From the transmitter setup notes below, reproduce word for word the passage between "All stick trims" and "the RUDD TRI)", inclusive.

* _Document passage_

========

All stick trims are centered, throttle stick is at it's lowest position; rocker switch is in the 'quick" position.

Switch the TX on; the battery voltage indicator shows full and the actual voltage value flashes and fluctuates between 7.6vdc and 8.1vdc; the red LED flashes and the buzzer beeps quickly 14 times quickly, then changes to a higher pitch single beep and falls silent; red LED stops flashing.

-----------------------------------------------------

Long press of the MENU button; after 1 second the backlight glows;

MODE Flashes; 2 is visible

Press of the MENU button and ELEV SUB F flashes - 000 ("F" suddenly appears next to the RUDD TRI)

press of the SEL button, AILE SUB L flashes - 000
press of the SEL button, THRO SUB F flashes - 000
press of the SEL button, RUDD SUB L flashes - 000

press of the SEL button, back to ELEV SUB F flashes - 000

press of the MENU button, ELEV D/R - 100%

press of the SEL button, AILE D/R flashes - 100%
press of the SEL button, RUDD D/R flashes - 100%

press of the SEL button, back to ELEV D/R flashes - 100%

press of the MENU button, ELEV REV flashes - REV

press of the SEL button, AILE REV flashes - REV
press of the SEL button, THRO REV flashes - NOA
press of the SEL button, RUDD REV flashes - REV

press of the SEL button, back to ELEV REV flashes - REV

press of the MENU button, ELEV EPA flashes - 100% (RUDD TRI changes to F)

========

* _Recorded data_
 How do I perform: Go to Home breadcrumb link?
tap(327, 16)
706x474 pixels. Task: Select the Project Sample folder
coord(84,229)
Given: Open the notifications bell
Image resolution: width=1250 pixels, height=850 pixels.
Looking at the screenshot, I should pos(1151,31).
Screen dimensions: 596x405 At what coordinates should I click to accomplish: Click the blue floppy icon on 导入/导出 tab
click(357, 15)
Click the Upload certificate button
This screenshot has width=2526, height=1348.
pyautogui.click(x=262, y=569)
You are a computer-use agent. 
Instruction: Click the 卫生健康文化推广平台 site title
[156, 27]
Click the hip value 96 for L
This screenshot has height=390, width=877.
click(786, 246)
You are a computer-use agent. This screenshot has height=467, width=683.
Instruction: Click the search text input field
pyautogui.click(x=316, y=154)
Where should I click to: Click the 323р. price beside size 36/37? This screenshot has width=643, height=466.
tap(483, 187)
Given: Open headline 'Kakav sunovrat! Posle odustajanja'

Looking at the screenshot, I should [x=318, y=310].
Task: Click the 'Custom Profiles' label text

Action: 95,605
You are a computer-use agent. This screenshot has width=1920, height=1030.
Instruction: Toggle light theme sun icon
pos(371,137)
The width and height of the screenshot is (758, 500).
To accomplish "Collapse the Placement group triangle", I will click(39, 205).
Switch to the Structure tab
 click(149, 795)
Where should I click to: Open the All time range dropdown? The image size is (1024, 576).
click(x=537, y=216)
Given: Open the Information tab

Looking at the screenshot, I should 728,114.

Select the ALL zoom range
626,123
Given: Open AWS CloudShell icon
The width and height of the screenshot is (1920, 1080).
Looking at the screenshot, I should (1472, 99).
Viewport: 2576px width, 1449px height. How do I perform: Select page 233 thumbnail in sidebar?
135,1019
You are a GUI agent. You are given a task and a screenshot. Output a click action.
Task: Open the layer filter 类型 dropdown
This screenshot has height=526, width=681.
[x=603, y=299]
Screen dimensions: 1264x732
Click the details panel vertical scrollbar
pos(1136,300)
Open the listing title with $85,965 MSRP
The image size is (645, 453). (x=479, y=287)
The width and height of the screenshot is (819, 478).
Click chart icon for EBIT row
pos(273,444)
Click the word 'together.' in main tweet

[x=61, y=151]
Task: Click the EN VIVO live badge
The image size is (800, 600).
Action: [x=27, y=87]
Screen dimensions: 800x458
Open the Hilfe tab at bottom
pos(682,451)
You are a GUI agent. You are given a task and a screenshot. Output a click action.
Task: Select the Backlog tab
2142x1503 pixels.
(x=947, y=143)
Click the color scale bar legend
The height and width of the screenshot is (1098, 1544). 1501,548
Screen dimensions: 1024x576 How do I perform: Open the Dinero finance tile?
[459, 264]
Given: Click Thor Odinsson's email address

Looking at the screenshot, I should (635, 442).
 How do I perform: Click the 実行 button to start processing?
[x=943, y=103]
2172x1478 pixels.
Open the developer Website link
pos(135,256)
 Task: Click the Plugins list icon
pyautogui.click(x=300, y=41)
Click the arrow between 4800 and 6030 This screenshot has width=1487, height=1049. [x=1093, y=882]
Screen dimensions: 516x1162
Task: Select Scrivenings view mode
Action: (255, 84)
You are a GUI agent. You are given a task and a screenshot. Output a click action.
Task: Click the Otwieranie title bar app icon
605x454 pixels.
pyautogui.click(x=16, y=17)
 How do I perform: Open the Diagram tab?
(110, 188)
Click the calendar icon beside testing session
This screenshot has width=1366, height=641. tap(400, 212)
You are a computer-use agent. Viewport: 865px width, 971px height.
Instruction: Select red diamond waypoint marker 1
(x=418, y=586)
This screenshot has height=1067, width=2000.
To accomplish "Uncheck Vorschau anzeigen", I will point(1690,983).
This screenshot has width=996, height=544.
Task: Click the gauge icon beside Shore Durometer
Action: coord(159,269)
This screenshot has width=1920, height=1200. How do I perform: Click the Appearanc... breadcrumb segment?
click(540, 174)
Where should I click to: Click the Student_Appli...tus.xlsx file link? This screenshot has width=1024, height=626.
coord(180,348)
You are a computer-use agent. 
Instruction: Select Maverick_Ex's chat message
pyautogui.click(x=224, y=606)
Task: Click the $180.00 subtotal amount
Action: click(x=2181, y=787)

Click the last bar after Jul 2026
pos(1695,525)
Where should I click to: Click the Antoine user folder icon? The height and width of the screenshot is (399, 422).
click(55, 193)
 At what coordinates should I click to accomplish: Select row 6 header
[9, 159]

========

* _Exercise output_
All stick trims are centered, throttle stick is at it's lowest position; rocker switch is in the 'quick" position.

Switch the TX on; the battery voltage indicator shows full and the actual voltage value flashes and fluctuates between 7.6vdc and 8.1vdc; the red LED flashes and the buzzer beeps quickly 14 times quickly, then changes to a higher pitch single beep and falls silent; red LED stops flashing.

-----------------------------------------------------

Long press of the MENU button; after 1 second the backlight glows;

MODE Flashes; 2 is visible

Press of the MENU button and ELEV SUB F flashes - 000 ("F" suddenly appears next to the RUDD TRI)